TIFF Review: ‘Mimosas’

TIFF 2016

/
5 mins read

Mimosas
(Spain/Morocco/France/Qatar, 93 min.)
Dir. Oliver Laxe
Starring: Ahmed Hammoud, Shakib Ben Omar, Said Aagli, Ikram Anzouli
Programme: Wavelengths (North American Premiere)

 

Apparently, the buzzword at Cannes for Oliver Laxe’s Mimosas was “Sufi western.” That gives some small idea of what to expect in the film, but, like Jonathan Rosenbaum’s dubbing of Jim Jarmusch’s Dead Man as an “acid western,” it risks trivializing the film’s merits with unnecessary exoticism. Mimosas doesn’t aspire to psychedelic or visionary immersion; rather, its subdued dramaturgy, strokes of absurdity, and subtle thematic development contribute to an experiment in contemplative cinema.

Shot in Morocco’s Atlas mountains, the film stars Shakib Ben Omar, who also starred in Laxe’s first feature, You Are All Captains, as a holy fool sent via taxi to rescue a doomed caravan transporting a dead sheik to his home in the medieval town of Sijilmasa for burial. Questions of life, death, and faith are asked but not answered as the sojourners attempt to traverse the mountains with their macabre cargo.

Familiar arthouse tropes abound—anybody familiar with Herzog’s Aguirre, the Wrath of God and any number of Ford or Hawks quest westerns (The Searchers, Red River) should recognise all the characters and many of the motifs. But there is originality here nonetheless. The film poses questions of faith and fate—of who is guiding the narrative and where that narrative is headed—not didactically as such, but as gravitational forces that anchor the film’s movement and imbue its long silences with cosmic significance.

▶ _TASK STATEMENT_
Return the full review of Mimosas above, word for word, with nothing left out or changed.

▶ _DATA SEGMENT_

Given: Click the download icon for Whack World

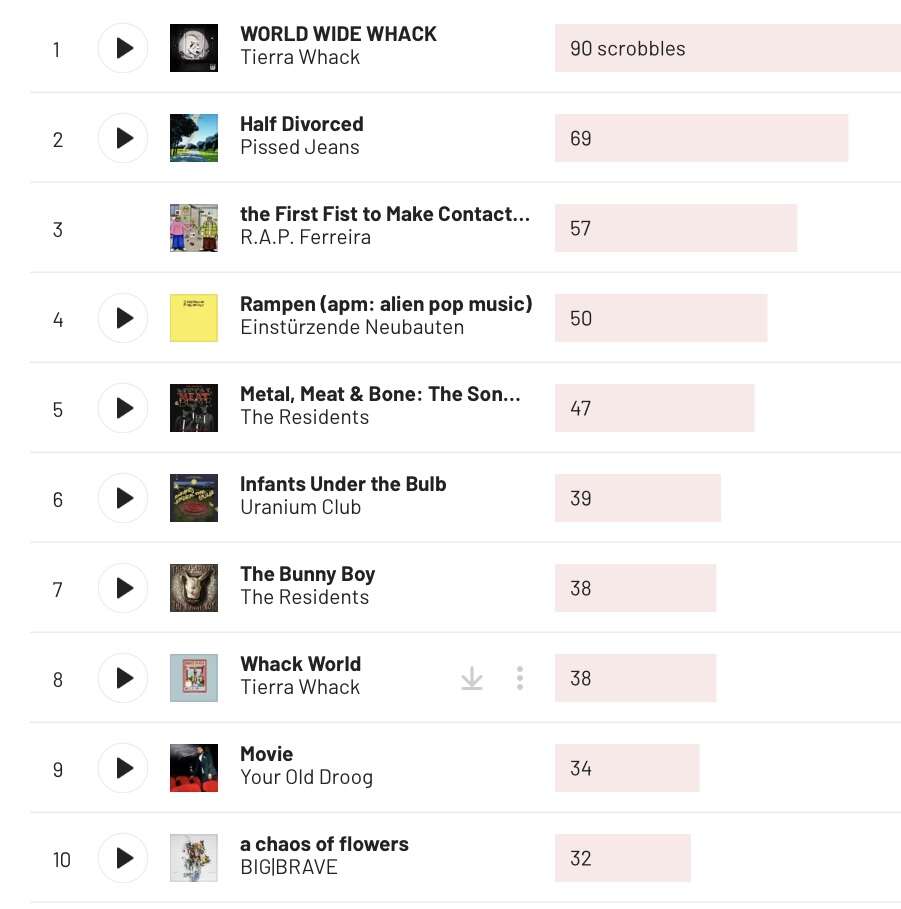Looking at the screenshot, I should click(472, 679).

▶ _CORRECT OUTPUT_
TIFF Review: ‘Mimosas’

TIFF 2016

/
5 mins read

Mimosas
(Spain/Morocco/France/Qatar, 93 min.)
Dir. Oliver Laxe
Starring: Ahmed Hammoud, Shakib Ben Omar, Said Aagli, Ikram Anzouli
Programme: Wavelengths (North American Premiere)

 

Apparently, the buzzword at Cannes for Oliver Laxe’s Mimosas was “Sufi western.” That gives some small idea of what to expect in the film, but, like Jonathan Rosenbaum’s dubbing of Jim Jarmusch’s Dead Man as an “acid western,” it risks trivializing the film’s merits with unnecessary exoticism. Mimosas doesn’t aspire to psychedelic or visionary immersion; rather, its subdued dramaturgy, strokes of absurdity, and subtle thematic development contribute to an experiment in contemplative cinema.

Shot in Morocco’s Atlas mountains, the film stars Shakib Ben Omar, who also starred in Laxe’s first feature, You Are All Captains, as a holy fool sent via taxi to rescue a doomed caravan transporting a dead sheik to his home in the medieval town of Sijilmasa for burial. Questions of life, death, and faith are asked but not answered as the sojourners attempt to traverse the mountains with their macabre cargo.

Familiar arthouse tropes abound—anybody familiar with Herzog’s Aguirre, the Wrath of God and any number of Ford or Hawks quest westerns (The Searchers, Red River) should recognise all the characters and many of the motifs. But there is originality here nonetheless. The film poses questions of faith and fate—of who is guiding the narrative and where that narrative is headed—not didactically as such, but as gravitational forces that anchor the film’s movement and imbue its long silences with cosmic significance.